The Nazis imprisoned approximately 50,000 gay men with 10-15,000 of these sent to concentration camps. Many of them died under terrible conditions. The Nazis forced gay men to wear a badge with a pink triangle. Other groups were similarly identified. For example, Jehovah’s Witnesses were assigned purple triangles. If a man was both Jewish and gay, he was given pink and yellow triangles in the shape of a star. Unfortunately, German law was hostile toward gay people even after the war ended. Despite their suffering, gay concentration camp survivors were barred from post-war reparations. As a result of continued persecution, few survivors told their stories. Most of our records come from Nazi descriptions of how they treated gay people.

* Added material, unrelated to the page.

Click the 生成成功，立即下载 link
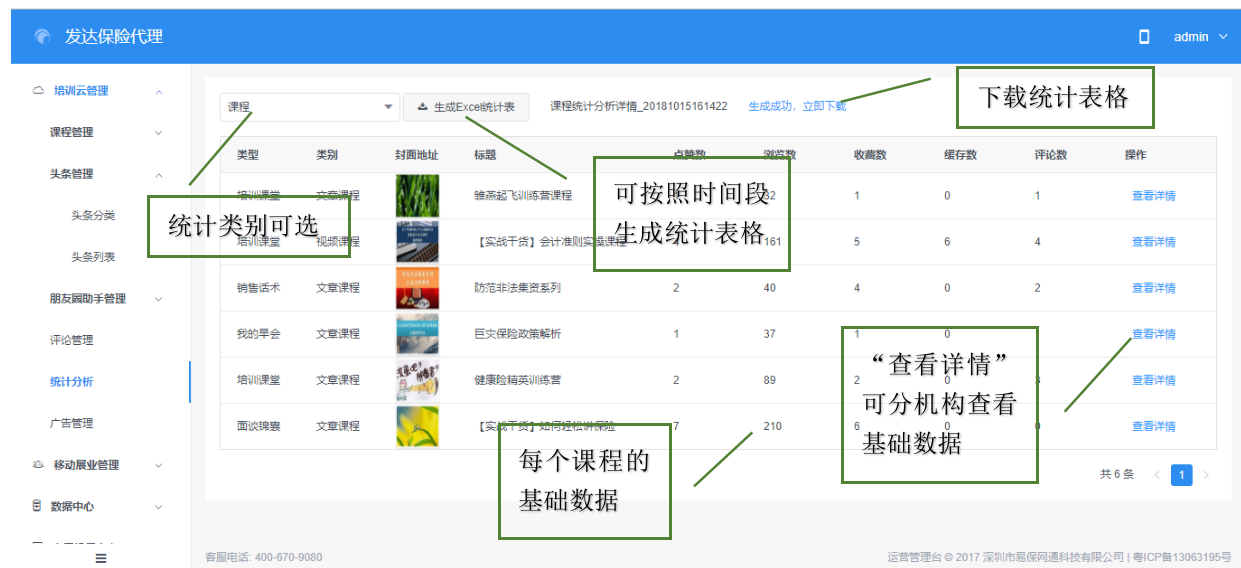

But, in 1972, a brave soul published a first-hand account under the pseudonym Heinz Heger. The book, The Men with the Pink Triangle: The True Life-and-Death Story of Homosexuals in the Nazi Death Camps, was written by Hans Neumann based on several interviews with survivor, Josef Kohout. Josef was 24 years old when he was sent to a camp where he remained for the next five years. His crime? He sent a photo to his boyfriend inscribed with a declaration of “eternal love.” The correspondence was intercepted. Following his liberation from the camp, he met his life-long partner, Wilhelm Kroepfl. They were together for nearly 50 years.[1] When Josef died in 1994, Wilhelm gave artifacts to the United States Holocaust Memorial Museum, including a cloth that preserved Josef’s pink triangle and prison number (you can see these artifacts in the museum’s video).